News

Article

FDA Grants Fast Track, Breakthrough Therapy Designations to Cretostimogene Grenadenorepvec for NMIBC

Author(s):

The FDA has granted fast track and breakthrough therapy designations to cretostimogene grenadenorepvec for use as a potential therapeutic option in patients with high-risk BCG-unresponsive non–muscle invasive bladder cancer with carcinoma in situ with or without Ta or T1 tumors.

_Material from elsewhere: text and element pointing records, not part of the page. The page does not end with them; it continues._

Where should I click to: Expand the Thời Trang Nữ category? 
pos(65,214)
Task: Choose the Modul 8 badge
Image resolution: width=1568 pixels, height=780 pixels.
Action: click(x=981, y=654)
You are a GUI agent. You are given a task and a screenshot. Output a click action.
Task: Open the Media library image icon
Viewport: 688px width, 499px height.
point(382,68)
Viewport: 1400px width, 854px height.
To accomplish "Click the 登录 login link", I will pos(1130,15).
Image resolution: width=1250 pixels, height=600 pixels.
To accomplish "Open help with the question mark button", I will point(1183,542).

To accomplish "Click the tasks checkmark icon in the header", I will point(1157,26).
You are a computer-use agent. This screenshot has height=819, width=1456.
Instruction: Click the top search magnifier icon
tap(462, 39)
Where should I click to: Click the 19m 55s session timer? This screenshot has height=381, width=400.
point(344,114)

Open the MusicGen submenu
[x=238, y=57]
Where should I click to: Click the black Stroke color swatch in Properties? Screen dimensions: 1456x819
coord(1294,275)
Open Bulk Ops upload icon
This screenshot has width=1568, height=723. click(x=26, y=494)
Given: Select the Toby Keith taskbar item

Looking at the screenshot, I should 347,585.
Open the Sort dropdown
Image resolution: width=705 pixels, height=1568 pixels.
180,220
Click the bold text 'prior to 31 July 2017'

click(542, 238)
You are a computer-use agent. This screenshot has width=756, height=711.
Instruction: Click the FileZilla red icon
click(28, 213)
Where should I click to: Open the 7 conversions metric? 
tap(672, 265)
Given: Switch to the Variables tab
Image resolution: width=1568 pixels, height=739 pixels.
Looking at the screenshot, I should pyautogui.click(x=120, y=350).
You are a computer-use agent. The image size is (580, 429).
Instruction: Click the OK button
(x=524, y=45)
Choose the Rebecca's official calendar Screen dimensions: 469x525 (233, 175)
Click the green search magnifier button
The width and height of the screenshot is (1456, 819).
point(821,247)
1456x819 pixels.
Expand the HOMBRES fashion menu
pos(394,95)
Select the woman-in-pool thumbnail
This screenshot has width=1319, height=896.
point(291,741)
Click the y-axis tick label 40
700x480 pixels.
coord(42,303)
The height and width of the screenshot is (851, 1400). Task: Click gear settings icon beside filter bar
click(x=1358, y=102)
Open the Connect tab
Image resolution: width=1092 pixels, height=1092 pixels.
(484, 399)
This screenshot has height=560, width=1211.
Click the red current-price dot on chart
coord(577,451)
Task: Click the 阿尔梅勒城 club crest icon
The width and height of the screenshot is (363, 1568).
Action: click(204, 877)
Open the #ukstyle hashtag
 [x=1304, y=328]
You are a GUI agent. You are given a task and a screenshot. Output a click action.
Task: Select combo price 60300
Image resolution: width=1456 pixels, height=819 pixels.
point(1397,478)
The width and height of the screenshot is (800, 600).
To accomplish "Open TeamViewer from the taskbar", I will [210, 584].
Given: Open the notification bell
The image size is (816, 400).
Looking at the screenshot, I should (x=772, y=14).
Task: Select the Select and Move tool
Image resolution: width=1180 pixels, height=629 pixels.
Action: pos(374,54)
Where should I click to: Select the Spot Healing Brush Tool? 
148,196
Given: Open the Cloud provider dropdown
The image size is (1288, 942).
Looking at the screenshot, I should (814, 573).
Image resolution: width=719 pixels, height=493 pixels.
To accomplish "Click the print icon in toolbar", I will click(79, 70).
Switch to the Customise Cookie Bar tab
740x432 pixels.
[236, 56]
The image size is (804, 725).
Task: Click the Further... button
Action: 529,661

The FDA has granted fast track and breakthrough therapy designations to cretostimogene grenadenorepvec (CG0070) for use as a potential therapeutic option in patients with high-risk Bacillus Calmette-Guérin (BCG)–unresponsive non–muscle invasive bladder cancer (NMIBC) with carcinoma in situ with or without Ta or T1 tumors.1

The decision is supported by findings from ongoing clinical trials, including the phase 3 BOND-003 trial (NCT04452591), which showed that treatment with the intravesically delivered oncolytic immunotherapy provided clinical benefit in the form of complete responses (CRs) with acceptable tolerability.

“Receiving both FDA fast track and breakthrough therapy designation is an important milestone in the development of cretostimogene grenadenorepvec and for patients with bladder cancer who urgently need more therapeutic options,” Ambaw Bellete, president & chief operating officer of CG Oncology, stated in a press release.

The open-label, single-arm BOND-003 study enrolled 116 patients with high-risk NMIBC with carcinoma in situ with or without Ta/T1 disease who were BCG unresponsive.2 These patients had persistent or recurrent disease within 1 year of BCG therapy completion. They were required to have an ECOG performance status of 0 to 2 and have acceptable organ function. They could not be candidates for or must have refused radical cystectomy. Exclusion criteria included having upper tract or prostatic urethra malignancy, prior receipt of adenovirus-based cancer treatment, and/or muscle-invasive or locally advanced metastatic bladder cancer.

Study participants were administered cretostimogene grenadenorepvec intravesically followed by a sequence of bladder washes with 5% DDM and normal saline. The agent was given weekly for weeks 1 through 6.3 Those who had persistent high-grade disease at week 13 received another cycle of 6 weekly treatments, and patients with no disease at that time point received 3 weekly treatments. At week 25, patients received 3 weekly treatments every 12 weeks through week 49 and every 24 weeks thereafter.

CR at any time served as the trial’s primary end point, and key secondary end points comprised duration of response (DOR), progression-free survival, time to progression, and safety.

Early data from the trial were presented at the 24th Annual Meeting of the Society of Urological Oncology. At a data cutoff date of October 5, 2023, cretostimogene grenadenorepvec elicited an anytime CR rate of 75.7% among 66 patients who were evaluable for efficacy.2 The CR rates at 3 and 6 months were 68.2% and 63.6%, respectively.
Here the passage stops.